Des infrastructures inadaptées
Les structures de stockage des denrées alimentaires – qu’elles soient familiales ou publiques – sont souvent construites avec des matériaux peu durables. Toits en tôle mal fixée, murs percés, absence de ventilation ou de protections physiques : tout cela laisse le champ libre aux rongeurs. L’humidité, la chaleur, et la densité excessive des denrées stockées accélèrent la dégradation et rendent les lieux encore plus propices aux infestations. Dans les entrepôts portuaires ou les centres de distribution, l’absence de plan de lutte intégrée contre les nuisibles laisse les stocks vulnérables à des attaques de grande ampleur.

Des moyens de lutte limités
Dans les exploitations agricoles, les outils disponibles sont souvent rudimentaires : pièges artisanaux, poisons de fabrication locale, ou simples bâtons. Ces méthodes sont peu efficaces à grande échelle. Les produits professionnels sont coûteux, mal distribués, voire absents des circuits locaux. Quant aux campagnes d’information, elles sont quasi inexistantes, malgré les conséquences importantes des invasions de rongeurs sur l’économie locale.
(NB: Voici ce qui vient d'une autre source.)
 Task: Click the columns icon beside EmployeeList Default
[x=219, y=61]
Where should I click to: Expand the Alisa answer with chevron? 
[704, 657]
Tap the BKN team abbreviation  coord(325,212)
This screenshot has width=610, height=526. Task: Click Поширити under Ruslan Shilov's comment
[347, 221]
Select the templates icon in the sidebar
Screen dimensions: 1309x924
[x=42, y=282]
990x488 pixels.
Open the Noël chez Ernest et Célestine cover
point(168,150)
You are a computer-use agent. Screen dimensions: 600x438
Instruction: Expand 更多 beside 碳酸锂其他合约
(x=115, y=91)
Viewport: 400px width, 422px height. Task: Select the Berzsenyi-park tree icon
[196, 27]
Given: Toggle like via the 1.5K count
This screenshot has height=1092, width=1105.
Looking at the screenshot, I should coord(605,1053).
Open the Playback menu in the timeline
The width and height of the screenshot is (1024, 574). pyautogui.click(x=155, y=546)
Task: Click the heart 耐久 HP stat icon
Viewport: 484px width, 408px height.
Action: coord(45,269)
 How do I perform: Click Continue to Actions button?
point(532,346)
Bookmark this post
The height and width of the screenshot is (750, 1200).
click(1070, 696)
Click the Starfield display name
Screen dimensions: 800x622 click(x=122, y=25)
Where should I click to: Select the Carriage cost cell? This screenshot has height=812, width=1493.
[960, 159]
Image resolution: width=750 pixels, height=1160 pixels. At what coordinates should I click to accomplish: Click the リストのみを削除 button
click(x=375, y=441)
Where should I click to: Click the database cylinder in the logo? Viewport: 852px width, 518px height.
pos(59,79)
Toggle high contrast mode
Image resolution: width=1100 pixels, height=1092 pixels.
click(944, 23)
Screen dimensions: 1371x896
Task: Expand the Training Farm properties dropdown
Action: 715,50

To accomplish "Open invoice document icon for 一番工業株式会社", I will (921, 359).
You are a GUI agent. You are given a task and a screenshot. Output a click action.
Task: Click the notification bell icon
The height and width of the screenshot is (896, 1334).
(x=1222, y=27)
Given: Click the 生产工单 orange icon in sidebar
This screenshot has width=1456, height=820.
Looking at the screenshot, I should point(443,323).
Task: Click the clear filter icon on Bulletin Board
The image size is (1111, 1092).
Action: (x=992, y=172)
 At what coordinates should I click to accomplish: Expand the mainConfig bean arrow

Une prévention sanitaire insuffisante
Le contact quotidien avec les rongeurs accroît les risques de transmission de maladies. Mais les systèmes de santé fragiles empêchent souvent une réponse rapide. Manque de personnel, pénurie de médicaments, diagnostics tardifs ou absents : les maladies zoonotiques comme la leptospirose ou la fièvre de Lassa sont mal détectées et peu déclarées, ce qui favorise leur propagation.

Souvent négligés, les rongeurs représentent une menace sérieuse pour la sécurité alimentaire et la santé publique dans les pays en développement. Il est temps de reconnaître l’ampleur du problème et d’y répondre par des actions ciblées.